Sweet Spot 映画に見るリハビリテーション
「海よりもまだ深く」—なんとかもちこたえているダメ男に光を当てる
二通 諭
1
1札幌学院大学人文学部人間科学科
pp.735
発行日 2016年8月10日
Published Date 2016/8/10
DOI https://doi.org/10.11477/mf.1552200692
- 有料閲覧
- 文献概要
「海よりもまだ深く」(監督/是枝裕和)というタイトルは,テレサ・テンの『別れの予感』(1987)の歌詞「海よりもまだ深く 空よりもまだ青く あなたをこれ以上愛するなんて 私にはできない」からとったもの.是枝の前作「海街diary」は,ダメな両親をもった子供たちを主人公とする物語であったが,本作の主人公は,妻子に逃げられたダメ男の良多(阿部寛)である.良多は15年前に文学賞を取ったが,その後は鳴かず飛ばず.現在は,小説の取材のためと言い張りながら,探偵事務所で働いている.

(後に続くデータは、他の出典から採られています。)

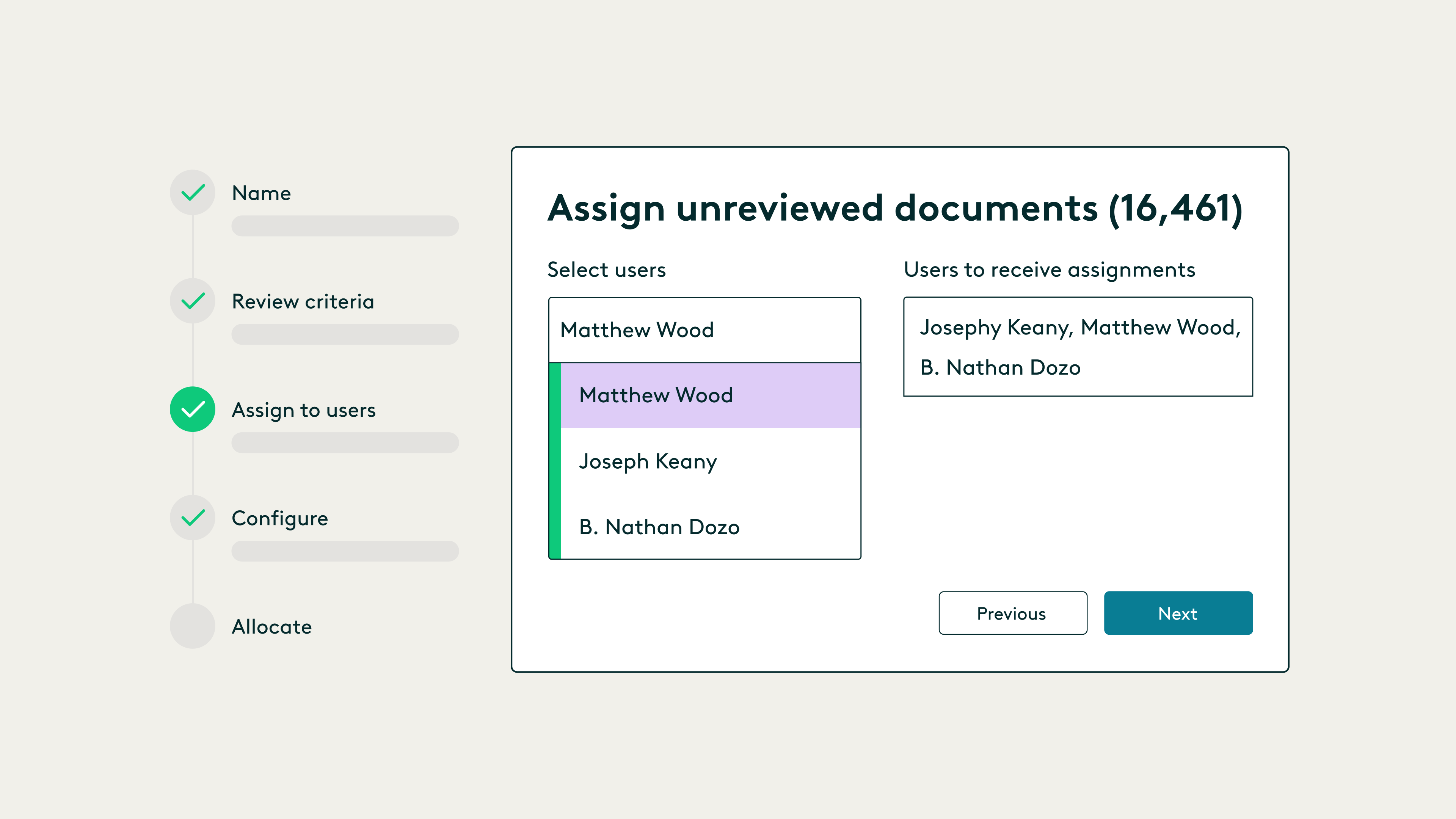The width and height of the screenshot is (1456, 819).
Task: Click the empty Allocate step circle
Action: [192, 626]
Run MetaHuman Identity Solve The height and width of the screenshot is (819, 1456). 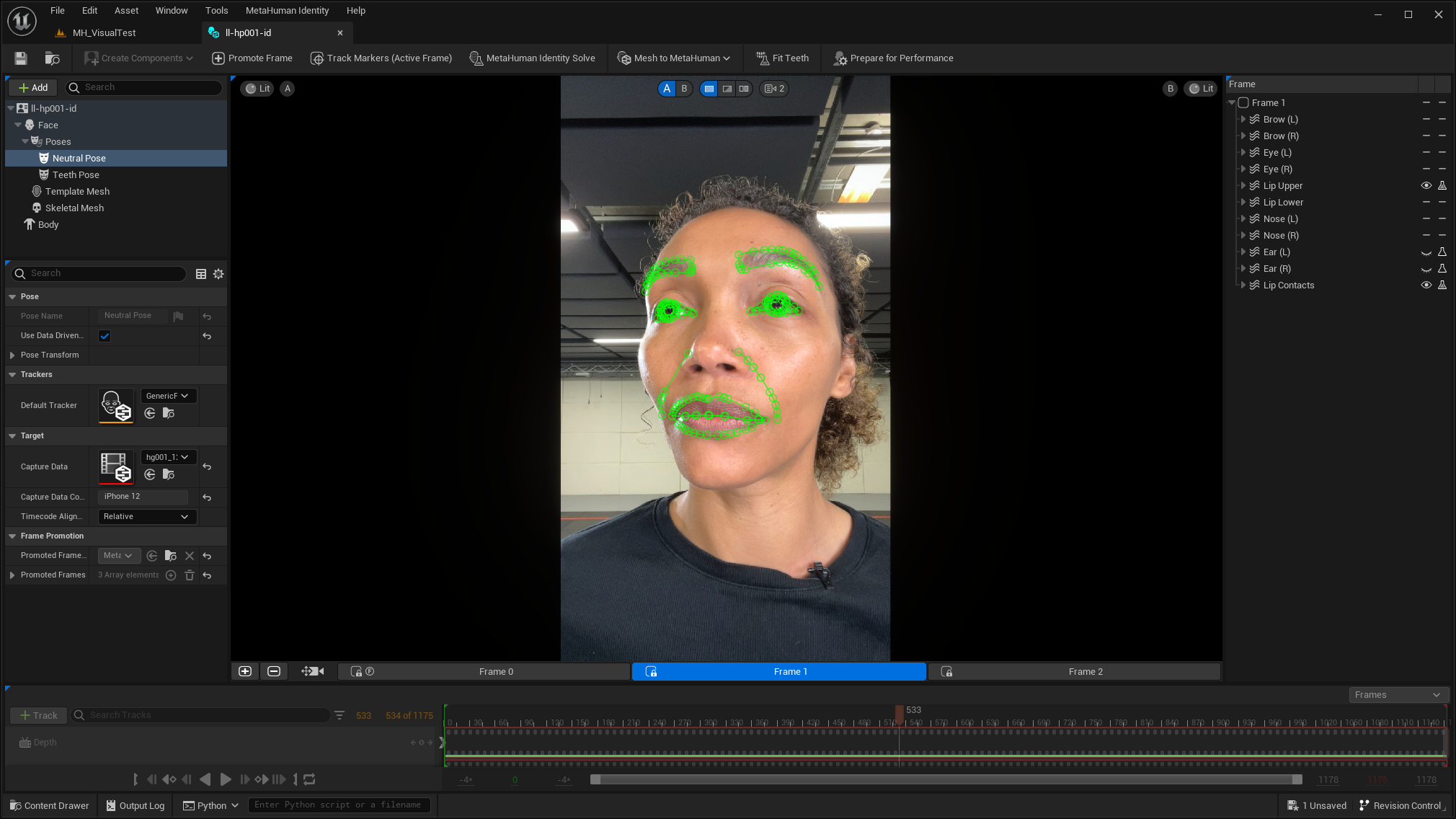[x=533, y=58]
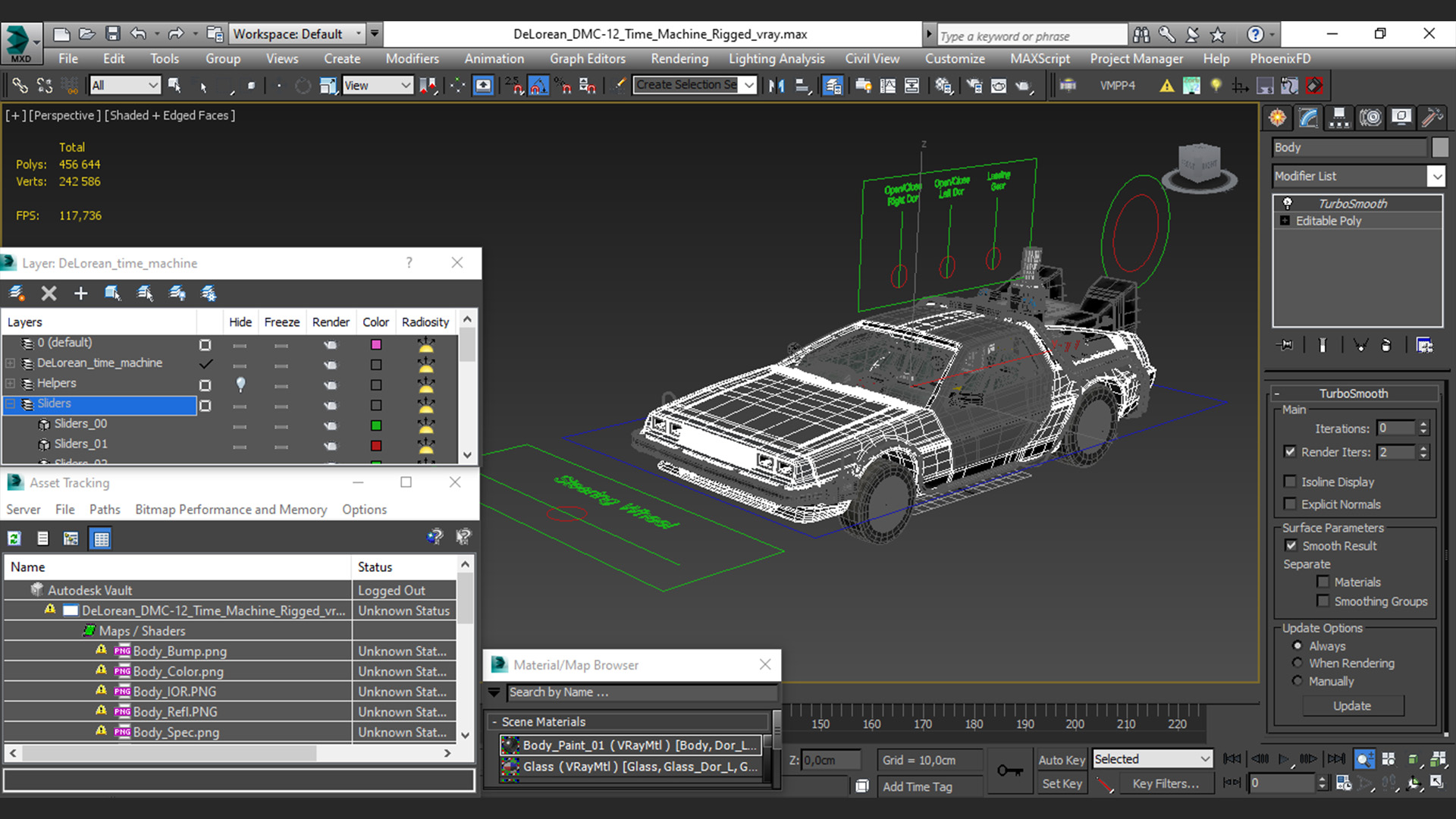
Task: Open the Utilities hammer panel tab
Action: pos(1431,118)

良多の楽しみは,月に一度,5万円の養育費と引き換えに元妻と暮らす一人息子の真悟に会うこと.その際,良多はミズノのグローブを買ってあげようと思い立ち,事務所の後輩から1万円を借りるが,母の淑子(樹木希林)からクラッシック音楽の鑑賞サークルに入っていると聞かされると,その1万円を「CDでも買いなよ」と言って小遣いとして渡してしまう.探偵として知り得た情報を使って犯罪まがいの裏の仕事に手を出すが,そこで稼いだ金もギャンブルですってしまう.結局,いつまでたっても養育費を払えず,プレゼントのグローブも買うことができない.衝動性を抑制できず,優先順位を守ることができないダメな父親ゆえ,11歳の真悟もこんな人間になりたくないとばかりに将来の夢を公務員と答える.